Journal of Pediatric Surgery
Publication Date
DOI: 10.1016/s0022-3468(87)80206-3
  • Aspergillosis
  • Medicine


Aspergillosis may complicate the course of the child in an immunocompromised state. When sinus or pulmonary infections present in immunocompromised children, one third of these patients are diagnosed accurately premortem as resulting from aspergillosis and two thirds remain undiagnosed. Mortality remains quite high, despite prompt treatment.
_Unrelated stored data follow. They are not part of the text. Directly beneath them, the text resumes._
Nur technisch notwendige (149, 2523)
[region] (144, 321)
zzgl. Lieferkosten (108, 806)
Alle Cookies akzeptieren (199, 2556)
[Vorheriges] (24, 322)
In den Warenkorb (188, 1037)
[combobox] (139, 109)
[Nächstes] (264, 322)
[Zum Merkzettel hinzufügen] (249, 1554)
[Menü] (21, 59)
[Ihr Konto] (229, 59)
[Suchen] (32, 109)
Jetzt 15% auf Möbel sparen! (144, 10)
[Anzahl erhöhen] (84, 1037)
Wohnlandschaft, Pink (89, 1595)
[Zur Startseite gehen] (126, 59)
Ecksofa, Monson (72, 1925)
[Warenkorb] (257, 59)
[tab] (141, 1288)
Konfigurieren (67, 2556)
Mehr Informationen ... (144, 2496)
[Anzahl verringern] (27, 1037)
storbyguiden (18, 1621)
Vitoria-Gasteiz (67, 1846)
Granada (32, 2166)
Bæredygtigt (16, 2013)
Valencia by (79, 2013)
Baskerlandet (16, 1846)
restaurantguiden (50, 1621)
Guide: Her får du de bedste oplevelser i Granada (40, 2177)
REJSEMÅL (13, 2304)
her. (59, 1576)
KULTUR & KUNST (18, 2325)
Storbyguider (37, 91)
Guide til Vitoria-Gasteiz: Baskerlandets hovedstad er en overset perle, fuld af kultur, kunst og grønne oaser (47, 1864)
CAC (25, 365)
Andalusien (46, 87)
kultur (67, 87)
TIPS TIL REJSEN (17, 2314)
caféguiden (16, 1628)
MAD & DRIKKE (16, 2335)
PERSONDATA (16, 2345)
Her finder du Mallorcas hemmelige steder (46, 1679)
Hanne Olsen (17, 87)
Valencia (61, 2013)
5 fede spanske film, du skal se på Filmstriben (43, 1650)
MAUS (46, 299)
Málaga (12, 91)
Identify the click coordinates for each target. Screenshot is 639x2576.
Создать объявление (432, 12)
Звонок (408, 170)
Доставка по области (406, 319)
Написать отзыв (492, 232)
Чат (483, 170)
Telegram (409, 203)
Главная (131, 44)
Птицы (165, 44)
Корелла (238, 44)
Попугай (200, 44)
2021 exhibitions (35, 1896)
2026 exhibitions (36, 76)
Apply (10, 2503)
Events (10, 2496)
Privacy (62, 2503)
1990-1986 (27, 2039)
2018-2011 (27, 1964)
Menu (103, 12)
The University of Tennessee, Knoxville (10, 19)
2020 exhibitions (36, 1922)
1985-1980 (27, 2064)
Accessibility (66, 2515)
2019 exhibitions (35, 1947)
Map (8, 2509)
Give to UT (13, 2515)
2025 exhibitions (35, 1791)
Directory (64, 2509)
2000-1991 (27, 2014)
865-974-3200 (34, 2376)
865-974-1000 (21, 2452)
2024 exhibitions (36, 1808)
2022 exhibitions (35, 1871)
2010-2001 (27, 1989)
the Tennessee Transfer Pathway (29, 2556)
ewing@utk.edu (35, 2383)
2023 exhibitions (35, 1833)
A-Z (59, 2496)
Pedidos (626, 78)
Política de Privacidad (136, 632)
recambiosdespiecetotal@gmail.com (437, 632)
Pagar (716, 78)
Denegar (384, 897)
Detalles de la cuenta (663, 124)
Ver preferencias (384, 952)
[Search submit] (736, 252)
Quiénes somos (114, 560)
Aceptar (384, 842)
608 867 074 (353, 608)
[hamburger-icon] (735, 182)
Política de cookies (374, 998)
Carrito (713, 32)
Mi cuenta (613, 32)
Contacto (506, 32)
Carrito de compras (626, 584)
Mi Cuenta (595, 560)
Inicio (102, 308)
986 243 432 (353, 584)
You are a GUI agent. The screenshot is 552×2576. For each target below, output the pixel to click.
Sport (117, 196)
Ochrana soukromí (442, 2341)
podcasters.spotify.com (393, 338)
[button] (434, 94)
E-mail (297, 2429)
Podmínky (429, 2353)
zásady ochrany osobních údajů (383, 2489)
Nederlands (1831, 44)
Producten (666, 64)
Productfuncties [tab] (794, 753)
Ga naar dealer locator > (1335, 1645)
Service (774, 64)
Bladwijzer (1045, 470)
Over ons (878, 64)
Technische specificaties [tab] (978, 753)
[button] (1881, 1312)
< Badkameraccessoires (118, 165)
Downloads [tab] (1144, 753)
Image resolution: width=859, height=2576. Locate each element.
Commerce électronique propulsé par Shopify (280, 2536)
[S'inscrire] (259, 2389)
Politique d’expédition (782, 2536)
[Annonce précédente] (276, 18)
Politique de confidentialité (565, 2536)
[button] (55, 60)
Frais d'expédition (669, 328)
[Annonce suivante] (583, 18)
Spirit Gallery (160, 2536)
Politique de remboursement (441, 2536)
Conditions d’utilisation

Four children in our hospital during the last 4 years have had invasive aspergillosis presenting other than sinus or pulmonary infections. Each presented with extensive soft tissue infection. Three presented after traumatic devascularizing injuries to the leg in which massive soil and fecal contamination occurred. One child presented with absolute neutropenia secondary to treatment of acute lymphocytic leukemia. The child had a chest wall lesion develop at the site of an EKG electrode. All patients had a punctate black skin lesion with a halo of intense erythema surrounded by a zone of blanching. These lesions rapidly expanded. Initial extensive debridement of the lesions, combined with systemic chemotherapy with amphotericin B failed to halt the progression of the disease. Histology showed vascular invasion with hyphal forms. Each patient then responded well to radical debridement (three hemipelvectomies and one chest wall resection). The child in an immunocompromised state who develops a red papule, then a black eschar with surrounding erythema, should have immediate biopsy that can easily demonstrate the characteristic hyphal forms. Early radical surgical debridement and antifungal therapy can be lifesaving. The initial debridement should include tissues well beyond any apparent involvement.